In this, I am trying to understand how to generalize notion of trivialization of line bundle to the notion of trivialization of gerbes. I am following this notes of Hitchin for this.
It says that
We can’t point to a gerbe as a space in the same way that we can for a line bundle, but there is a fundamental notion which helps to understand them – a trivialization of a gerbe.
Further, it says,
Recall that for line bundles, trivialization is a non-vanishing section $s$ of $L$. A unitary trivialization $s/||s||$ is also a section of the principal $S^1$ bundle. In terms of transition functions, this is a collection of functions $f_\alpha:U_\alpha\rightarrow S^1$ such that on $U_\alpha\cap U_\beta$ we have $f_\alpha=g_{\alpha\beta}f_\beta$.
Given another trivialization $f_\alpha':U_\alpha\rightarrow S^1$ we have $f_\alpha'=g_{\alpha\beta}f_\beta'$ and so we see that $$\frac{f_\alpha'}{f_\alpha}=\frac{f_\beta'}{f_\beta}.$$ Thus, $f_\alpha'/f_\alpha$ is restriction of a global function to $U_\alpha$ and we see that the difference of two local trivializations of a line bundle is the global function $X\rightarrow S^1$.

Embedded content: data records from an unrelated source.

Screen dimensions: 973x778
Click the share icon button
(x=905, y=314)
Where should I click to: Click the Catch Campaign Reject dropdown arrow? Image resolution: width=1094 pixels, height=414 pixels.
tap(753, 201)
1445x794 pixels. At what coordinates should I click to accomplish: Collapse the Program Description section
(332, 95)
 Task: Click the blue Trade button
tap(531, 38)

Here, $L$ is a unitary line bundle or its principal $S^1$ bundle of unitary frames. I do not know what is a unitary bundle. I assume that $L$ is just a line bundle $\pi:L\rightarrow X$.

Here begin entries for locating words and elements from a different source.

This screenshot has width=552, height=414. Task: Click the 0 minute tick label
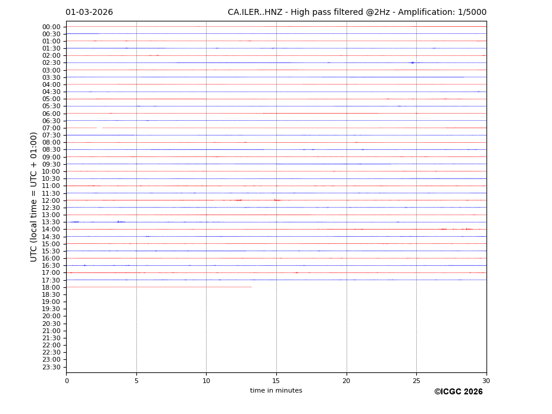[x=67, y=381]
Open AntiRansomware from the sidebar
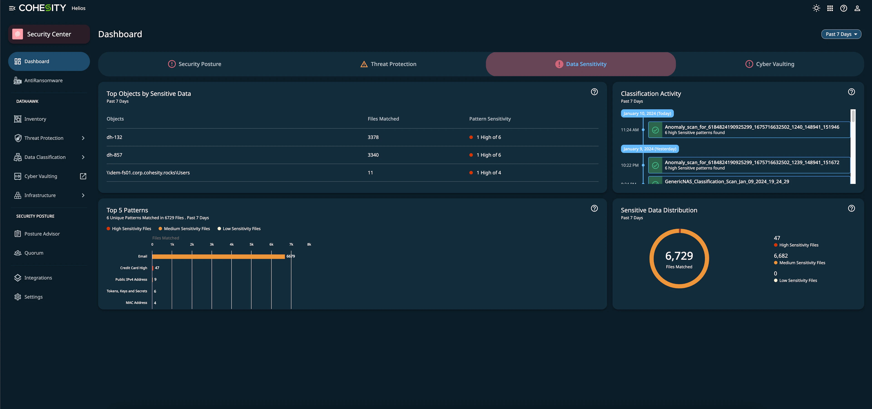Image resolution: width=872 pixels, height=409 pixels. (x=43, y=80)
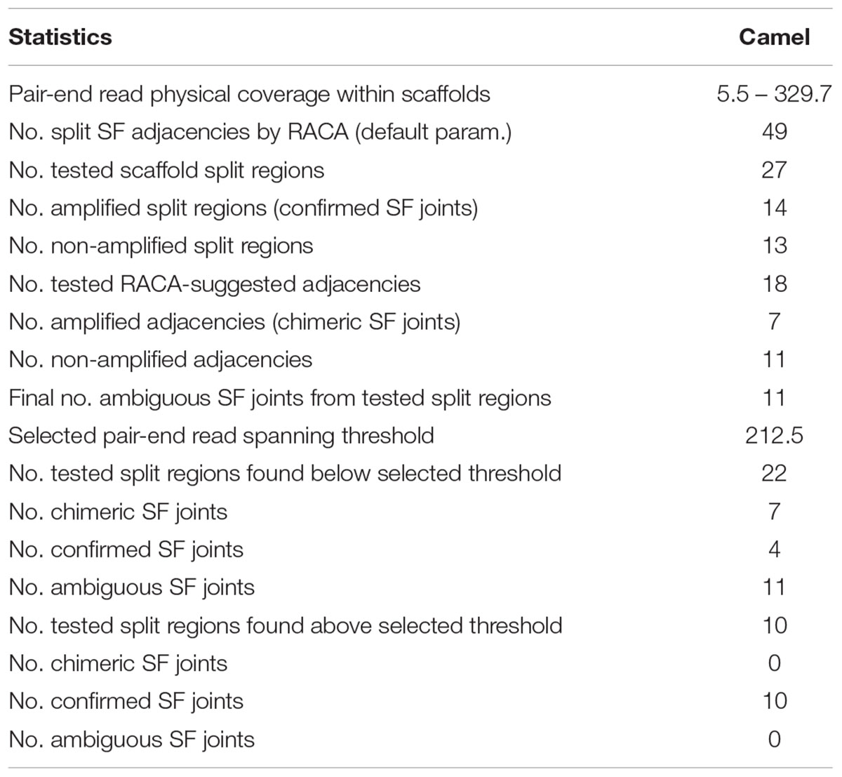
Task: Select the selected pair-end read spanning threshold row
Action: pyautogui.click(x=421, y=436)
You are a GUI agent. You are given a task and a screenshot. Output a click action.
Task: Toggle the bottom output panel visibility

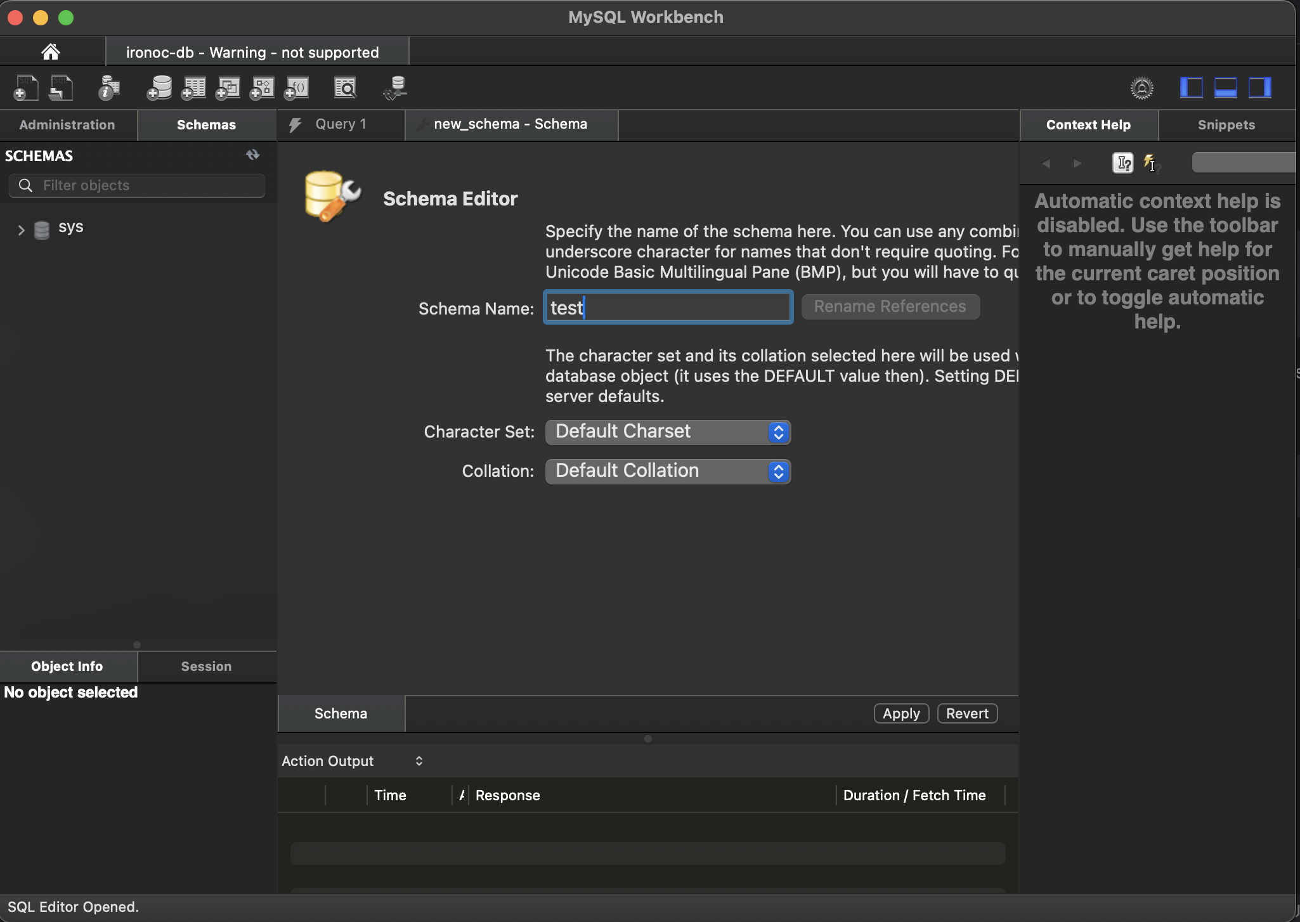[x=1226, y=88]
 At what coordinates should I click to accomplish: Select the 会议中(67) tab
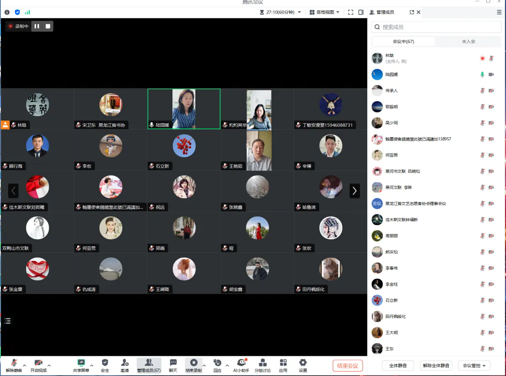(x=403, y=42)
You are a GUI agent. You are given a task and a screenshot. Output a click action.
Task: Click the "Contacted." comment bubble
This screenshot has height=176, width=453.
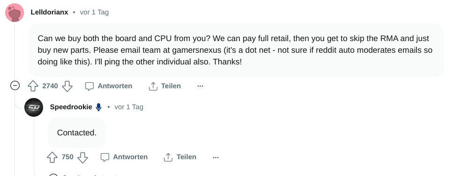point(77,133)
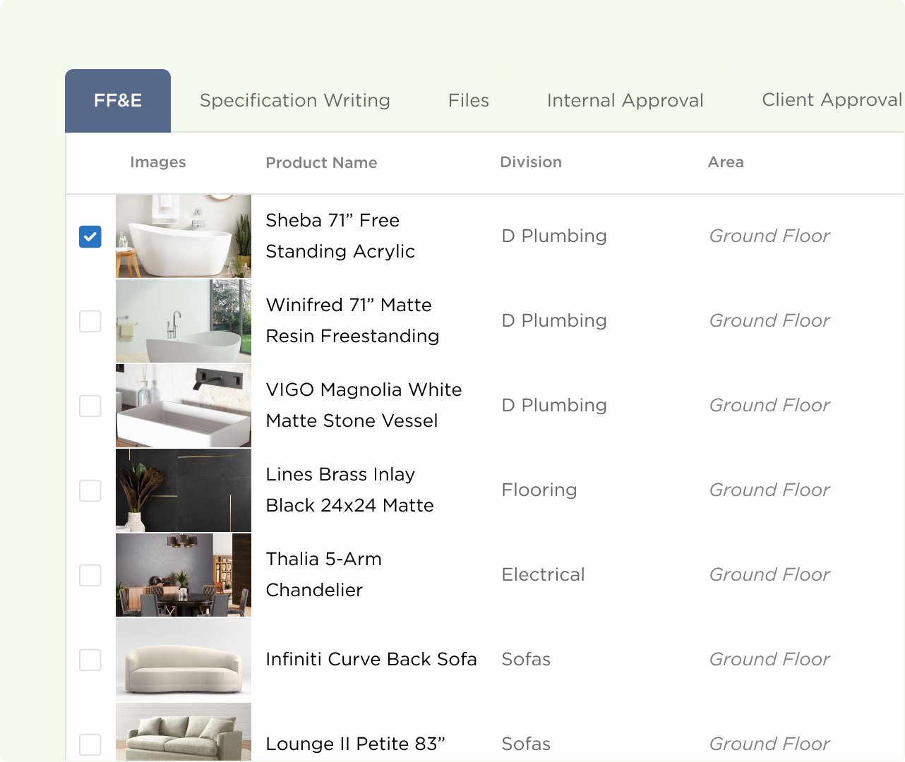
Task: Uncheck the Sheba 71" Free Standing checkbox
Action: 90,237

I understand that for line bundles, trivialization is same as giving a non vanishing section of line bundle.
He generalises notion of trivialization to that of gerbes.

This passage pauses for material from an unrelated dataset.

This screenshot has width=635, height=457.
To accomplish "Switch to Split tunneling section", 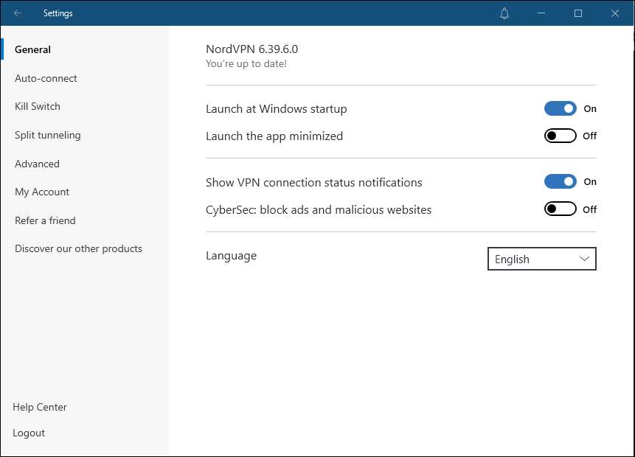I will click(48, 135).
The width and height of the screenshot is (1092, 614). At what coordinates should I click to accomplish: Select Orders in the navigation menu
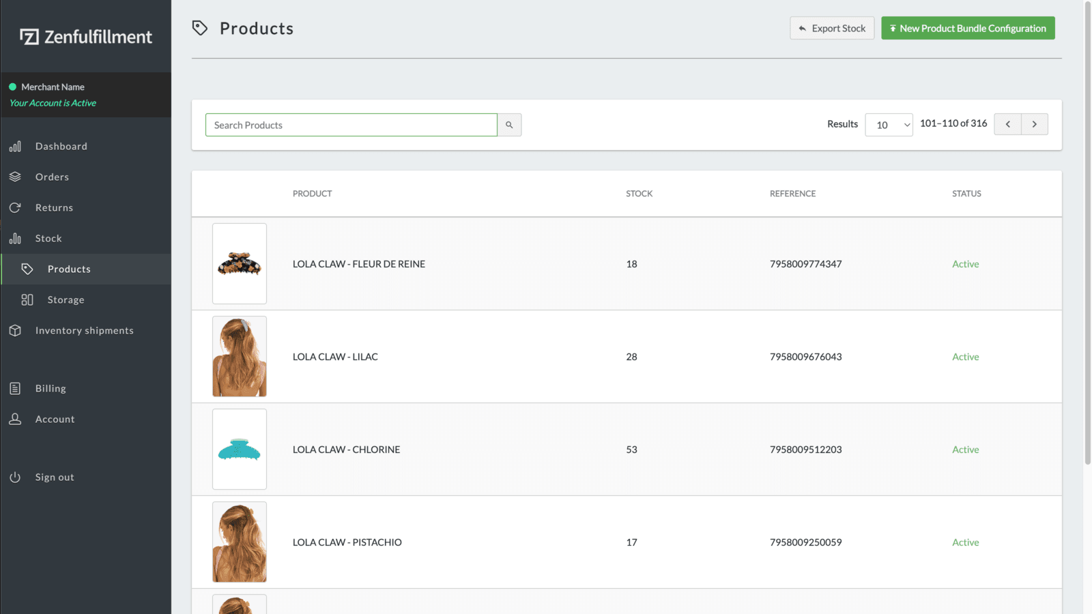[x=51, y=177]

In case of line bundles, this is collection of maps $f_\alpha:U_\alpha\rightarrow S^1$.
In case of gerbes it has to be on $1$ fold intersection extra i.e., $f_{\alpha\beta}:U_\alpha\cap U_\beta\rightarrow S^1$.
The condition $f_\alpha=g_{\alpha\beta}f_\beta$ in case of line bundles should have its similar generalization in case of gerbes. I fail to understand how this generalisation is the condition $$g_{\alpha\beta\gamma}=f_{\alpha\beta}f_{\beta\gamma}f_{\gamma\alpha}$$
Any suggestion on understanding this better is useful.